Among women in the US, African Americans (AA) continue to be disproportionately affected by HIV, having the highest HIV incidence and HIV-related mortality. AA women are also disproportionately affected by forced sex, with 44% of AA women reporting rape by a partner, compared to 35% of White women. Forced sex contributes significantly to women's risk for HIV, directly when occurring with an HIV-infected partner and indirectly through participation in high risk behaviors. Neighborhood-level characteristics of the built and social environment (e.g., neighborhood disorder, poverty) have been studied as contributors to violence and HIV risk behaviors, but no studies have examined potentially modifiable environmental characteristics as contributors to forced sex specifically. Additionally, these neighborhood-level factors and forced sex experiences may result in physiological changes of the hypothalamic-pituitary-adrenal (HPA) axis-based stress response for these women, in turn influencing their risk behaviors and STI infection. However, no study has examined the isolated effect of the stress-response resulting from a history of forced sex on HIV risk behaviors and STI infection, accounting for environmental factors.
The specific aims of the proposed project are to: 1) examine the association between features of the built and social environment (e.g., neighborhood disorder, norms about violence against women) and forced sex experiences and HIV risk factors;2) determine the physiological effect of a recent or chronic history of forced sex on the stress response within the HPA axis, represented by cortisol awakening response;and 3) assess whether features of the built and social environment and physiological factors moderate the relationship between forced sex and HIV risk factors. As our fourth aim, we will qualitatively provide context for 1) the built and social environment's role in increasing one's likelihood of experiencing forced sex and 2) a woman's perception of stress related to forced sex and its relationship to HIV risk behaviors. To this end, we will recruit 400 HIV-negative AA women at increased risk for HIV from low- income health clinics in inner-city Baltimore, MD into a retrospective cohort study. By study design, at least one-third of the sample will have experienced forced sex since the age of 18 and two-thirds will not have experienced any abuse. In Phase I, participants will complete a quantitative survey and biological data collection to measure salivary cortisol levels. In Phase II, a subset of women with a history of forced sex in adulthood (n=20) will participate in qualitative in-depth interviews. To our knowledge, the proposed study is the first to evaluate the independent and combined influence of environmental factors and physiological altered HPA-axis stress response that may contribute to increased vulnerability to HIV. Because the relationship between forced sex and HIV risk can be influenced by several potentially interconnected pathways, the long term goal of our work is to inform interventions that act on those pathways, and when combined together, will not only mitigate AA women's risk for HIV but also boost their level of resilience.

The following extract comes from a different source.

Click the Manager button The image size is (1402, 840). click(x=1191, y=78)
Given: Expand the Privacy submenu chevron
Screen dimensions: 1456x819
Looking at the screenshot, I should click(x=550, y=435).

Forced sex contributes significantly to women's risk for HIV, yet the majority of research has focused on behavioral risk patterns without considering the influence of broader environmental factors and physiological changes that may influence the link between forced sex and HIV risk behaviors. Findings from the proposed research will be critical to the development, implementation, and evaluation of theoretically-driven HIV prevention interventions that consider the multilevel nature of HIV risk attributable to forced sex experiences. Further, given the disproportionate rates of HIV and concurrent increase in rates of sexual violence among African American women, these targeted multilevel HIV prevention interventions may provide maximal reductions in both forced sex and incident HIV infections for this at-risk population.